Given a time (eg. currently 4:24pm on Tuesday), I'd like to be able to select all businesses that are currently open out of a set of businesses.
- I have the open and close times for every business for every day of the week
- Let's assume a business can open/close only on 00, 15, 30, 45 minute marks of each hour
- I'm assuming the same schedule each week.
- I am most interested in being able to quickly look up a set of businesses that is open at a certain time, not the space requirements of the data.
- Mind you, some my open at 11pm one day and close 1am the next day.
- Holidays don't matter - I will handle these separately
What's the most efficient way to store these open/close times such that with a single time/day-of-week tuple I can speedily figure out which businesses are open?
I am using Python, SOLR and mysql. I'd like to be able to do the querying in SOLR. But frankly, I'm open to any suggestions and alternatives.
If you are willing to just look at single week at a time, you can canonicalize all opening/closing times to be set numbers of minutes since the start of the week, say Sunday 0 hrs. For each store, you create a number of tuples of the form [startTime, endTime, storeId]. (For hours that spanned Sunday midnight, you'd have to create two tuples, one going to the end of the week, one starting at the beginning of the week). This set of tuples would be indexed (say, with a tree you would pre-process) on both startTime and endTime.
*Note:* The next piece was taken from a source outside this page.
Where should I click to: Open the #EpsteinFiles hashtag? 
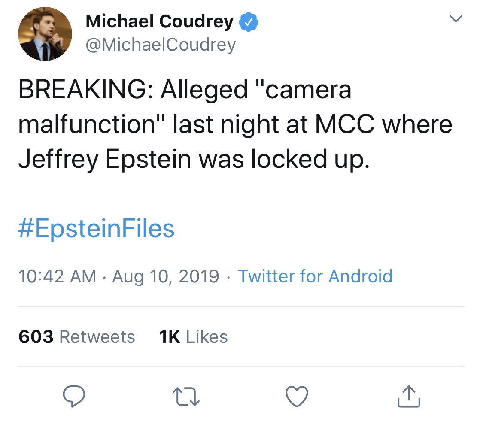[x=97, y=228]
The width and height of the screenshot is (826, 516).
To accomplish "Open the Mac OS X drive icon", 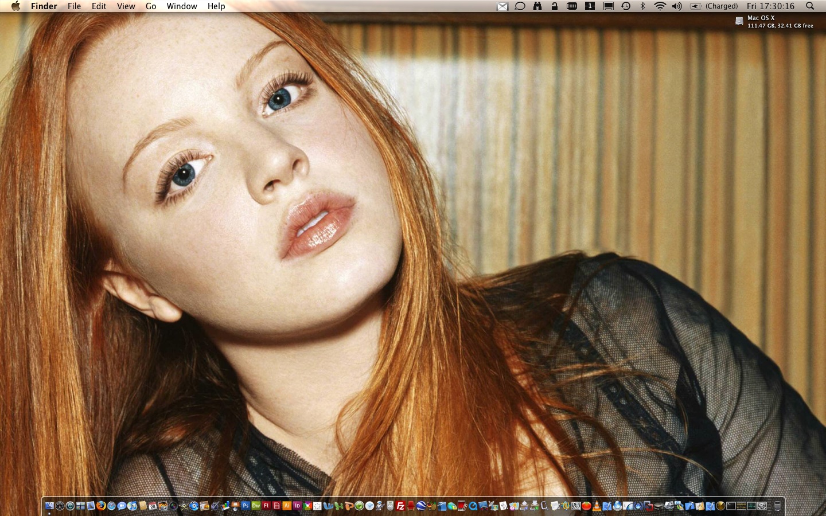I will pos(739,21).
The tuples shouldn't be that large: there are only ~10k minutes in a week, which can fit in 2 bytes. This structure would be graceful inside a MySQL table with appropriate indexes, and would be very resilient to constant insertions & deletions of records as information changed. Your query would simply be "select storeId where startTime <= time and endtime >= time", where time was the canonicalized minutes since midnight on sunday.
If information doesn't change very often, and you want to have lookups be very fast, you could solve every possible query up front and cache the results. For instance, there are only 672 quarter-hour periods in a week. With a list of businesses, each of which had a list of opening & closing times like Brandon Rhodes's solution, you could simply, iterate through every 15-minute period in a week, figure out who's open, then store the answer in a lookup table or in-memory list.